3. A trio of critic models that provide precise feedback to guide the MCTS search:
- A value function that predicts the expected future reward
- A process reward model that estimates the quality of each search node
- An outcome reward model that assesses the overall quality of complete trajectories
These components work together to enable the LLM to efficiently search for high-quality responses and use them to iteratively improve itself. More exactly, the process starts with an initial dataset D0 containing expert-generated prompt-response pairs, a policy model (the LLM) and a reward model. Then, iteratively, in each loop synthetic data is generated using the previous policy model (LLM) and dataset. Then, trajectories are collected using MCTS guided by the reward model. Finally, a new dataset with the generated prompts and responses is constructed and the policy model is updated by minimizing a loss function. The goal is to iteratively refine the LLM to maximize the expected cumulative reward.
Results
Experiments on mathematical reasoning tasks (GSM8K and MATH datasets) show that ALPHA LLM significantly improves the performance of base LLMs like LLaMA-2 70B and WizardMath 70B without using additional annotations.

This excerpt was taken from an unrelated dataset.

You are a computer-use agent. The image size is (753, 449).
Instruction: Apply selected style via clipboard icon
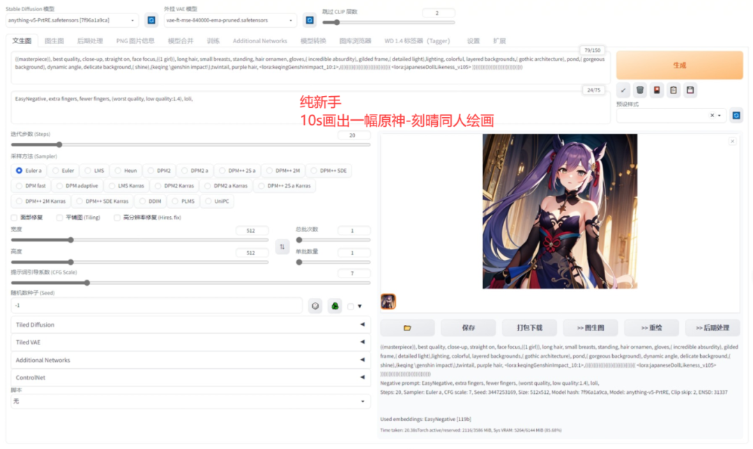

When augmented with the ηMCTS decoding strategy, ALPHA LLM achieves accuracy scores of 88.9% on GSM8K and 48.7% on MATH. After two iterations of self-improvement using synthetic prompts, it performs comparably to GPT-4.
Conclusion
ALPHA LLM demonstrates an effective approach for LLMs to self-improve on complex reasoning tasks by leveraging MCTS, without relying on extra labeled data. The imagination-searching-criticizing framework addresses key challenges in integrating MCTS with LLMs and shows promising results. For more information please consult the full paper.
Congrats to the authors for their work!
Tian, Ye, et al. "Toward Self-Improvement of LLMs via Imagination, Searching, and Criticizing." arXiv preprint arXiv:2404.12253 (2023).